Prismatic Spray II - A Bytebeat Adventure in Stereo

by Little Music

Bytebeat is one of those corners of electronic music that feels almost like magic. You take a simple mathematical equation, feed it a counter, and suddenly you've got rhythms, melodies, and textures tumbling out of a speaker. The Prismatic Spray II from Distropolis Goods - designed by Arman Bohn - takes that concept and wraps it in a colourful, hands-on instrument that begs you to explore.

Two Engines, One Box

The original Prismatic Spray was a mono affair. This second version doubles down - literally - with two fully independent bytebeat engines running in stereo. Each engine can run its own equation, its own loop settings, and its own pitch. You can pan between them, detune one against the other, or let them do completely different things on the left and right channels.

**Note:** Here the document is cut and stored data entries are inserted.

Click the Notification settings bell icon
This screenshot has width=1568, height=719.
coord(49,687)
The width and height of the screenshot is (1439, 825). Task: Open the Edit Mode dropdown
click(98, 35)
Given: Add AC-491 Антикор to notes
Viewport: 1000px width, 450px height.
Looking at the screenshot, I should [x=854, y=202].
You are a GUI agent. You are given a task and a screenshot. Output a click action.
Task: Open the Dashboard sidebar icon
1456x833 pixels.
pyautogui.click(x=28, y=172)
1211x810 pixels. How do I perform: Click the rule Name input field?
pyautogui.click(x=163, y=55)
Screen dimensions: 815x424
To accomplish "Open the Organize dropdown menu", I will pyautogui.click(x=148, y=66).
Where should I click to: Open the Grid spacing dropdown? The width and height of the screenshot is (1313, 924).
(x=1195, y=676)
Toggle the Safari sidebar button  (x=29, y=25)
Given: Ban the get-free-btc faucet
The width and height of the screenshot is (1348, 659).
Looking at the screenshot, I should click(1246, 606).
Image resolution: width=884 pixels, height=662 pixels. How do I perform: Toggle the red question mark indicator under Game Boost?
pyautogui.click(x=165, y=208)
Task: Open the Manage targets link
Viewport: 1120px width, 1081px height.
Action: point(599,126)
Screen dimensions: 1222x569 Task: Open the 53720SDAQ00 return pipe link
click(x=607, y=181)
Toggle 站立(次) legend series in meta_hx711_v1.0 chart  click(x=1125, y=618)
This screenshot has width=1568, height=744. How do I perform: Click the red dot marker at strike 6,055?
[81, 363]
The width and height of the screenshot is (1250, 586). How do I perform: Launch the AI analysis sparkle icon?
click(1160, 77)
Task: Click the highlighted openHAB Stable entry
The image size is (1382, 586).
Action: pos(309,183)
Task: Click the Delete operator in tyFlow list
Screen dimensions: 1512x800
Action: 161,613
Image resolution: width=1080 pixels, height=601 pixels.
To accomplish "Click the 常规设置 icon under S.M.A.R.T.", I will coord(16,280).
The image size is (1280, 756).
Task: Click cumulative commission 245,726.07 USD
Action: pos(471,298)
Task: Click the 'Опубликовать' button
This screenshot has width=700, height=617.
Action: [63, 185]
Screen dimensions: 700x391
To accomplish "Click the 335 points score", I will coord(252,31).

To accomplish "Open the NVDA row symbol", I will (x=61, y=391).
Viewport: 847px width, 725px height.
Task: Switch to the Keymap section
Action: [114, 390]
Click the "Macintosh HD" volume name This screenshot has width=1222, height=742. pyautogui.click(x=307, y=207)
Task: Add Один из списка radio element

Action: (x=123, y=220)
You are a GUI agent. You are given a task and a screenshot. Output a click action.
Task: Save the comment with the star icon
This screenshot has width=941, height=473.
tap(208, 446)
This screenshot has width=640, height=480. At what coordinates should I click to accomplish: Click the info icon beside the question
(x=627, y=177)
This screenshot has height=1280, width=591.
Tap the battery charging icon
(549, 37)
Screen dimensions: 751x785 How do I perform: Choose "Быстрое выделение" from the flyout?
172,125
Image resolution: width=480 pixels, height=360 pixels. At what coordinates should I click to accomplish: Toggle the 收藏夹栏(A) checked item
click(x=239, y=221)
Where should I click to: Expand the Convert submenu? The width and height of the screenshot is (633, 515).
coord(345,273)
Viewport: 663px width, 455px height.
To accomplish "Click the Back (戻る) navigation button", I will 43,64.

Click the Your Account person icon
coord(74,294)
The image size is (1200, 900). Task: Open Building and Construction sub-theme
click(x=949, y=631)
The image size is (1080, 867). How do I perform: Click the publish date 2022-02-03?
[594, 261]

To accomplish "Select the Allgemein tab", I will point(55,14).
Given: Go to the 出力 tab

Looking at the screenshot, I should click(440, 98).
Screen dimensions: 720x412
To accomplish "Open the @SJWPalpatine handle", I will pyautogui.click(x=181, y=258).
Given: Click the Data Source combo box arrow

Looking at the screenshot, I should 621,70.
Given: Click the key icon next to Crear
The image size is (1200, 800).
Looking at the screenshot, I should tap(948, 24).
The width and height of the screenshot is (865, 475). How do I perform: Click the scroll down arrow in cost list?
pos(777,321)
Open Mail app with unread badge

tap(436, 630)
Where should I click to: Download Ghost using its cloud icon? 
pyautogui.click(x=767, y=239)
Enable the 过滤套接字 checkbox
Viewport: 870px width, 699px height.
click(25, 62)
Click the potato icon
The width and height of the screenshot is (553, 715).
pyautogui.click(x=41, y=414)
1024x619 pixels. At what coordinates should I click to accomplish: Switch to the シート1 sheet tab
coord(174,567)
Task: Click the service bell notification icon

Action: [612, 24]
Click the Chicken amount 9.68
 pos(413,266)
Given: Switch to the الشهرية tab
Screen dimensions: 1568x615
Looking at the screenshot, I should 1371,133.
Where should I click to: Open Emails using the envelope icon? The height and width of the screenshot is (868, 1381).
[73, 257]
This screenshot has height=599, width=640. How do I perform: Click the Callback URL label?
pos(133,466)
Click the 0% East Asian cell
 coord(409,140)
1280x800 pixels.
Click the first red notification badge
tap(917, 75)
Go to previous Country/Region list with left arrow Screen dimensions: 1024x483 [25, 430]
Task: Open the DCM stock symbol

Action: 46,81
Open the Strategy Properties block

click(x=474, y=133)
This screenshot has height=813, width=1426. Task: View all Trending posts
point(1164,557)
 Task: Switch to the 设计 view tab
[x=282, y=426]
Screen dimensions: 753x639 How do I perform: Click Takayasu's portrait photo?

It's a bit like having two separate instruments that happen to share a case.

Prismatic Spray II - dual engine stereo bytebeat synthesizer

There are over 60 bytebeat equations built in - Distropolis calls them "incantations", which fits the slightly fantastical vibe of the whole project. The printed manual is written in a Dungeons Dragons style, complete with flavour text about mysterious voices and arcane knowledge. It's a nice touch that sets the mood for what is, at heart, an instrument built for discovery.

Colour-Coded Chaos

The control surface is immediately appealing. Ten knobs and seven buttons, each colour-coded so you can remember what does what without constantly checking the manual. The purple knob handles pitch across roughly six octaves. Light blue skips through bytebeat variations. Yellow, orange, and red knobs tweak the three main equation parameters. A pink knob controls the digitally controlled analogue filter - one of the features that sets this apart from purely digital bytebeat devices.

There's a grey button for switching between the left engine, the right engine, or both at once. It's a simple system, but it means you can shape each side of the stereo field independently before blending them together.

Loops and Textures

The looping system is where things get particularly interesting. You can set start and end points within any bytebeat region, then adjust them in real time. There's a ping-pong mode that bounces the loop back and forth, and a loop centre control for fine-tuning. At the tightest settings, you end up with something that sounds almost granular - stuttering, glitchy textures that bear little resemblance to the original equation.

The slow function provides a kind of time-stretch effect, drawing out the bytebeat patterns into longer, more atmospheric sounds. Combined with the glide control - which smooths pitch transitions between notes - you can coax surprisingly melodic passages out of what is fundamentally a mathematical noise generator.

Prismatic Spray II with its colour-coded knobs and buttons

The Little Screen

A 1.5-inch colour display sits behind a metal bezel on the front panel, showing real-time visualisations of the audio output. There are eight different styles available in both colour and greyscale. It's not just decorative - watching the patterns shift as you twist knobs gives you a visual sense of what the equations are doing. The refresh rate has been improved over the original model, so the visuals feel more responsive.

If you connect to a desktop browser via USB, you can also view the visualisations on a larger screen through Web Serial - a neat feature for live performance or just for the pleasure of watching bytebeat patterns dance across your monitor.

MIDI and Presets

The Prismatic Spray II is tuned to a standard Western 12-tone chromatic scale, which means you can actually play it melodically from a keyboard or sequencer. MIDI comes in via USB-C or TRS-A, with pitch bend support at plus or minus two semitones. The filter is also MIDI-controllable, so you can automate cutoff sweeps from an external source.

Sixty preset slots let you save and recall your favourite combinations of equations, loop points, and filter settings. Given how easy it is to stumble across something brilliant and then lose it with one wrong knob turn, having proper preset storage is essential.

Who Is This For?

The Prismatic Spray II isn't trying to be a conventional synthesizer. It's an exploration tool - something you sit down with when you want to find sounds you've never heard before. The bytebeat engine produces everything from harsh digital noise to unexpectedly tuneful patterns, and the dual-engine stereo setup means there's always something new happening when you start combining the two sides.

It comes in six colours - white, clear, blue, red, grey, and black - each in a 3D-printed case with rubber feet. The whole thing weighs just 283 grams, so it's genuinely portable. USB-C powers it, meaning a phone charger or power bank is all you need.

If you're curious about bytebeat synthesis but want something more immediate than coding equations on a computer, or if you just enjoy instruments that reward curiosity over technique, the Prismatic Spray II is worth a look. It's available directly from Distropolis Goods.